Properties and modulation of alpha human atrial natriuretic peptide (alpha-hANP)-formed ion channels

Using the lipid bilayer technique we have optimized recording conditions and confirmed that alpha human atrial natriuretic peptide [alpha-hANP(1-28)] forms single ion channels. The single channel currents recorded in 250/50 mM KCl cis/trans chambers show that the ANP-formed channels were heterogeneous, and differed in their conductance, kinetic, and pharmacological properties.
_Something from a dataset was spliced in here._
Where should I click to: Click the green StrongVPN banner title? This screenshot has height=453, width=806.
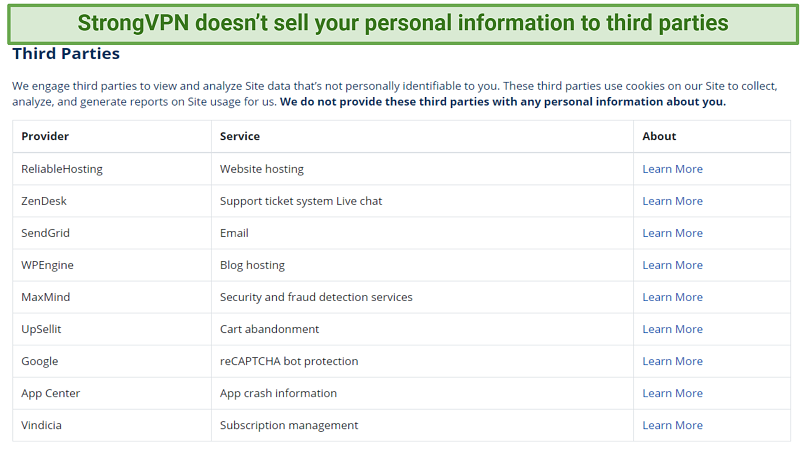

The ANP-formed single channels were grouped as: (i) H202- and Ba2+-sensitive channel with fast kinetics; the nonlinear current-voltage (I-V) relationship of this channel had a reversal potential (Erev) of -28.2 mV, which is close to the equilibrium potential for K+ (EK = -35 mV) and a maximal slope conductance (gmax) of 68 pS at positive potentials. Sequential ionic substitution (KCl, K gluconate and choline Cl) of the cis solution suggests that the current was carried by cations. The fast channel had three modes (spike mode, burst mode, and open mode) that differed in their kinetics but not in their conductance properties. (ii) A large conductance channel possessing several subconductance levels that showed time-dependent inactivation at positive and negative membrane potentials (Vm). The inactivation ratio of the current at the end of the voltage step (Iss) to the initial current (Ii) activated immediately after the voltage step, (Iss/Ii), was voltage dependent and described by a bell-shaped curve. The maximal current-voltage (I-V) relationship of this channel, which had an Erev of +17.2 mV, was nonlinear and the value of gmax was 273 pS at negative voltages. (iii) A transiently-activated channel: the nonlinear I-V relationship of this channel had an Erev of -29.8 mV and the value of gmax was 160 pS at positive voltages. We propose that the voltage-dependence of the ionic currents and the kinetic parameters of these channel types indicate that if they were formed in vivo and activated by cytosolic factors they could change the membrane potential and the electrolyte homeostasis of the cell.